VORLIEGENDER AUSZUG –

######

Und: “Erinnere dich, es ist nur das Endliche, was leidet.” (De Purucker) Auch hier: Das Endliche als solches ist Leiden, und als Endliches eigentlich “leer”.
Auch für den neuplatonisierenden Kirchenvater  Dionysius Areopagita ist das Übel ebenfalls gar nicht in autonomer  Form existent, sondern untergeordneter Teil eines dialektischen Plans,  “da  es sonst für sich selbst ein Übel wäre. Und wenn dem nicht so ist, so ist das Übel nicht in jeder Beziehung ein Übel, sondern hat -geheimnisvollerweise- einen Anteil am Guten, wodurch es überhaupt existiert”. Und: “Das Gute ist Ausgang und Endpunkt auch aller Übel, denn um des Guten willen ist alles, was gut ist und was ihm entgegengesetzt ist, denn auch dieses tun wir nur, weil wir nach dem Guten verlangen.”

######

QUELLENMATERIAL –
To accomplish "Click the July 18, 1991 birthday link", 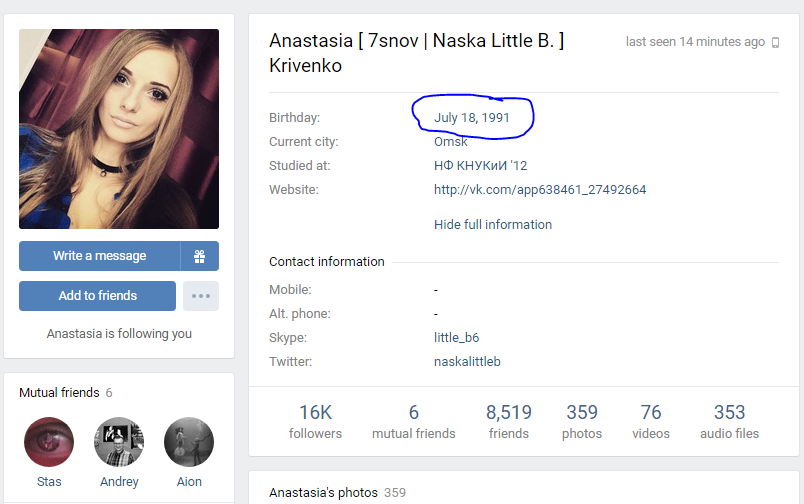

######

GEGEBENE ANWEISUNG –
Schreibe den Auszug über das Übel und das Gute nach seinem letzten Satz weiter. Die Auflistung steht für sich und gehört nicht zum Auszug.

ENDERGEBNIS –
Und doch bleibt der Mensch hier zunächst unerfüllt zurück, gerade auch, weil die Auflösung dieser Dialektik jenseits seines raumzeitlichen Erlebenishorizontes verortet ist und somit der Sinn und der Trost für ihn unvollziehbar entrückt erscheinen.  Das Übel, bzw. dessen erster Grund bleibt dabei auch durchaus philosophisch das eigentliche malum metaphysicum , denn ohne weiteres  ist ja der Gedanke fassbar, daß ein Höchstes  und Gutes völlig außerhalb antrophomorpher Vorstellungen -wie  Läuterung und Lernprozess –  residieren könnte, dies  nach unserer Vorstellung seinem Wesen gar eigentlich viel eher zukäme. Besonders in dem Maß, wie man das Subjektive aus dem Radius der monistischen, selbst verursachenden Desintegration in eine theistische  Mensch-Gott  Beziehung stellen mag, bleibt die Theodizee – wenn man so sagen will – der Huf des Teufels im Beet des Theologen.

 

Monade, Hologramm und Holismus, Kepler, Talbot

Nach C. G. Jung  “bildet Keplers Lehre von der anima telluris den Hintergrund für seine Idee der prästabilierten Harmonie. Der Sitz der astrologischen Synchronizität sei nicht in den Planeten, sondern vielmehr in der Erde, aber nicht in der Materie, sondern eben in der anima telluris. Jede Art von natürlichen oder lebendigen Kräften habe daher eine gewisse Gottähnlichkeit.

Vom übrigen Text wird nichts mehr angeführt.